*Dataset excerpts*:

····················

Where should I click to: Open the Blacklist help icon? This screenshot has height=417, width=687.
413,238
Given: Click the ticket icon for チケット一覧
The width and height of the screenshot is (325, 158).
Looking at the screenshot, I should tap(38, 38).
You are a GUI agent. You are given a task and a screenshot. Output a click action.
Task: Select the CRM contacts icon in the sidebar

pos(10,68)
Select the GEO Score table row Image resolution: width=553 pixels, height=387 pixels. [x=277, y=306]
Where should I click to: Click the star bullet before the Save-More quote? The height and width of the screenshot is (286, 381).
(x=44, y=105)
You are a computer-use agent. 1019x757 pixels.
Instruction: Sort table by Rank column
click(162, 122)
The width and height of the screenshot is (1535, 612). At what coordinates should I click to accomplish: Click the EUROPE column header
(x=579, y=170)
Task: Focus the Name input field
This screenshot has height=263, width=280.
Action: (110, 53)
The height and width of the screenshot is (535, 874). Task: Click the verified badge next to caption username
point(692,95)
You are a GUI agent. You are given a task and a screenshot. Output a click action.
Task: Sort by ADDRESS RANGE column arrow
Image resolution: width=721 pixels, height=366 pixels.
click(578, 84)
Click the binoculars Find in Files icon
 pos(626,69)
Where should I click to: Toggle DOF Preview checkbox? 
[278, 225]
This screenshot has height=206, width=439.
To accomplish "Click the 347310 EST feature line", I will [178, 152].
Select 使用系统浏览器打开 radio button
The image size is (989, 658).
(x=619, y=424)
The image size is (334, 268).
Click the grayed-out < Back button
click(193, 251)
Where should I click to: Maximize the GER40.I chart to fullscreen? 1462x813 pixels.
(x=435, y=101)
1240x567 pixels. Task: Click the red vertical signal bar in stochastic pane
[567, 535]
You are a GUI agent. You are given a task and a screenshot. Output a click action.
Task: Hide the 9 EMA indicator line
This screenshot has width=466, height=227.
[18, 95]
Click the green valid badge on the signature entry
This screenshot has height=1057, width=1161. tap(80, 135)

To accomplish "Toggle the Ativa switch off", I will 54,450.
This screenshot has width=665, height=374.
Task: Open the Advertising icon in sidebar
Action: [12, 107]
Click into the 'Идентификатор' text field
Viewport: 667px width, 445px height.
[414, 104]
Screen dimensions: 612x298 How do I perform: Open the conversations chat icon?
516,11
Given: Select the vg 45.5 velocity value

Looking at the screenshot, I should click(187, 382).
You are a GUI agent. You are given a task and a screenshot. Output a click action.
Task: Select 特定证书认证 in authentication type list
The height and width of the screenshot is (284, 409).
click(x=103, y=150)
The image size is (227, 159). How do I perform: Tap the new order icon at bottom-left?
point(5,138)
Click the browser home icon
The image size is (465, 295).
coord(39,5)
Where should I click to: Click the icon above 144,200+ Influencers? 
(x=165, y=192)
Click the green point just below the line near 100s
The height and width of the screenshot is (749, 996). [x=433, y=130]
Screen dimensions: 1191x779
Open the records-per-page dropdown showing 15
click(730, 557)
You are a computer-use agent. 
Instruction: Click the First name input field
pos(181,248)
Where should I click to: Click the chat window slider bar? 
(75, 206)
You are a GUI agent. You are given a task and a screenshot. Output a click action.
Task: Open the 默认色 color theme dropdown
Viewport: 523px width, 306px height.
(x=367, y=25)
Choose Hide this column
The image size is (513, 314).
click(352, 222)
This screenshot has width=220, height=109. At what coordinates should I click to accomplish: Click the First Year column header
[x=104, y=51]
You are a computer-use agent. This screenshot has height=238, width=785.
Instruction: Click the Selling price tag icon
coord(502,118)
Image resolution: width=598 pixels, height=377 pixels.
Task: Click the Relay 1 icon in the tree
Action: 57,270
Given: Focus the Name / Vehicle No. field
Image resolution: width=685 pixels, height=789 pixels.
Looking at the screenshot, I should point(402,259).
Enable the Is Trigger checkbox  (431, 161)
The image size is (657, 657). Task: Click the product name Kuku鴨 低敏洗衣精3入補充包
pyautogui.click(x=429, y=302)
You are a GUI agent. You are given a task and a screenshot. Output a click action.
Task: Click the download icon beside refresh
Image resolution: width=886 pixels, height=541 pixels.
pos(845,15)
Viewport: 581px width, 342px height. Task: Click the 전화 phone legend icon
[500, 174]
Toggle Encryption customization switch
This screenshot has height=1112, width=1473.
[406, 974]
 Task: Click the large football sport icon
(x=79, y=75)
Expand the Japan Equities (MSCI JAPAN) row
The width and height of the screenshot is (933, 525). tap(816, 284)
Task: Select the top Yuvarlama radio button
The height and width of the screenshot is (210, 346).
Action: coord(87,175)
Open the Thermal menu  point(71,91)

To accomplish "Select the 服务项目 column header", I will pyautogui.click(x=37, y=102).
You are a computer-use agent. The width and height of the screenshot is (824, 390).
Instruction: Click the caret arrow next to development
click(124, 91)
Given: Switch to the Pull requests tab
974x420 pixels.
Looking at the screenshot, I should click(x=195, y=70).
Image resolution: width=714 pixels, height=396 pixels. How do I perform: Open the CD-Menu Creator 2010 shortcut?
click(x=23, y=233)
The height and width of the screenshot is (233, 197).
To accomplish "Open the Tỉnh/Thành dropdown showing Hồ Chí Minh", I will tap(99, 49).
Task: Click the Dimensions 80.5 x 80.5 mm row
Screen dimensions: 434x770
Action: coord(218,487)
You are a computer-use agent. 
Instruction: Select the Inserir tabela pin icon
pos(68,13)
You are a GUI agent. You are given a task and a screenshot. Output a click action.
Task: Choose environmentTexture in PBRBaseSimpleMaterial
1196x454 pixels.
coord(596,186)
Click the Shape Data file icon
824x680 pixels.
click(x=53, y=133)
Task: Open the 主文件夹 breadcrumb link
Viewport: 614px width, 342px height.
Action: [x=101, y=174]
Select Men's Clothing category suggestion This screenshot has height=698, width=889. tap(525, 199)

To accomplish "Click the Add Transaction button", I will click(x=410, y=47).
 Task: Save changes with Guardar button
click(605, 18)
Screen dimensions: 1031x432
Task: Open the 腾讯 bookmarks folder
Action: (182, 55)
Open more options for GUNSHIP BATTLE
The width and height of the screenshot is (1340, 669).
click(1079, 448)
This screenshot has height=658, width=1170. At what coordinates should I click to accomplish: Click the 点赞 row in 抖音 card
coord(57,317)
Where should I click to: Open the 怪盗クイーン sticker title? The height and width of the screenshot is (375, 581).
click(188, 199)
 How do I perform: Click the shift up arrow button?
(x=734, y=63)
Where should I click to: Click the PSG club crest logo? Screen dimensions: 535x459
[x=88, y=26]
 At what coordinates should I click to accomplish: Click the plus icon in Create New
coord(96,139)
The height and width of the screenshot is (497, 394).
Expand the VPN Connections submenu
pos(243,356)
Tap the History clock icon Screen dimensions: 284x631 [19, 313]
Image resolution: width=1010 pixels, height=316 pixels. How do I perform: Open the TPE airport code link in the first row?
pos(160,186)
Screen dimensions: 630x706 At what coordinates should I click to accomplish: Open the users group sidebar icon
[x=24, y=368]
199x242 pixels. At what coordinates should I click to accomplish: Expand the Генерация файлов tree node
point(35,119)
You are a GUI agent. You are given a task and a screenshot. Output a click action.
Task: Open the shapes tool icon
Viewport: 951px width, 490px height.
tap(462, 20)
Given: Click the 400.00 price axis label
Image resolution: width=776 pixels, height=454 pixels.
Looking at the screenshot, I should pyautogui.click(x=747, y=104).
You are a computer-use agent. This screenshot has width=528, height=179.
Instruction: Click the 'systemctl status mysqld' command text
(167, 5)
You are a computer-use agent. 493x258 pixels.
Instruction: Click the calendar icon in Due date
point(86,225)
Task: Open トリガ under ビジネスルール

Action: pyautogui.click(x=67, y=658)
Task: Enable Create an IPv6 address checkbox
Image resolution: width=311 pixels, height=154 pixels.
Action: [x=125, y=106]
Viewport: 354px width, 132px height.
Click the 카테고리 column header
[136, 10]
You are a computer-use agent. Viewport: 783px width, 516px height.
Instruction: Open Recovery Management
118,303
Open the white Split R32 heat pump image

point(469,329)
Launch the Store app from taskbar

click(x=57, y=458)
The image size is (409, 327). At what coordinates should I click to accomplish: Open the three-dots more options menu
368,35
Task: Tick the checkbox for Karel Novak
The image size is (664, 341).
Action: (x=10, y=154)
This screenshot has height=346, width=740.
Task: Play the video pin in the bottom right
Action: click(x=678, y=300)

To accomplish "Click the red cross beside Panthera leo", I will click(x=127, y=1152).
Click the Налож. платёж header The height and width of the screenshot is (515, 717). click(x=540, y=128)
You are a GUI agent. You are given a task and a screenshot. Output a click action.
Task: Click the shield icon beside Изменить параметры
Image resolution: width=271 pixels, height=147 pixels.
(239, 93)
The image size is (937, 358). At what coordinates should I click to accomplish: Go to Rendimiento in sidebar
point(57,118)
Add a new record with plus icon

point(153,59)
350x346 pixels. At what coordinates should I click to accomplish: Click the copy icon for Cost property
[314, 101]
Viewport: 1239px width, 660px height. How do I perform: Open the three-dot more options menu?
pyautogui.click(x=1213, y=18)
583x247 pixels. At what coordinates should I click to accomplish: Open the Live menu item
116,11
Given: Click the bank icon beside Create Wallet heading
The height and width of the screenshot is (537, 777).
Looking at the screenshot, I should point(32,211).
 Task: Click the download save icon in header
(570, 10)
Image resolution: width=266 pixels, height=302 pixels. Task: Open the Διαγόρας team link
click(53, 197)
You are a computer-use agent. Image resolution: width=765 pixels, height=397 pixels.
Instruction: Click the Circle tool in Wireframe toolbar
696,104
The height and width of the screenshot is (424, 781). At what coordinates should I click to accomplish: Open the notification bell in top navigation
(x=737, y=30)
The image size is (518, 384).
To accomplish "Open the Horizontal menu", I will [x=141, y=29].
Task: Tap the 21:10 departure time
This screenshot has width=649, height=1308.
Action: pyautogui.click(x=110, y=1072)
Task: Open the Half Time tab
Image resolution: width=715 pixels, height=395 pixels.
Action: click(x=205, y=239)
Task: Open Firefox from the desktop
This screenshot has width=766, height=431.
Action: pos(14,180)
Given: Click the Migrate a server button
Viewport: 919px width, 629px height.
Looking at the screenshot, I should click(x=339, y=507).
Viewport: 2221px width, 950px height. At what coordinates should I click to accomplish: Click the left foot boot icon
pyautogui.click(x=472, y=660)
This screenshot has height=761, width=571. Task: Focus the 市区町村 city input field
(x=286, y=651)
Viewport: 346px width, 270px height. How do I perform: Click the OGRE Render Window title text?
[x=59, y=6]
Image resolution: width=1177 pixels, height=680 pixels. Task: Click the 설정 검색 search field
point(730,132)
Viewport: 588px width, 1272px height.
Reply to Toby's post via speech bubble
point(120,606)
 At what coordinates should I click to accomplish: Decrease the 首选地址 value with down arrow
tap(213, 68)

····················

*Task objective*:
In the records above, find each line with the string "Hide" and list it.

*Solution to this problem*:
Task: Hide the 9 EMA indicator line
Choose Hide this column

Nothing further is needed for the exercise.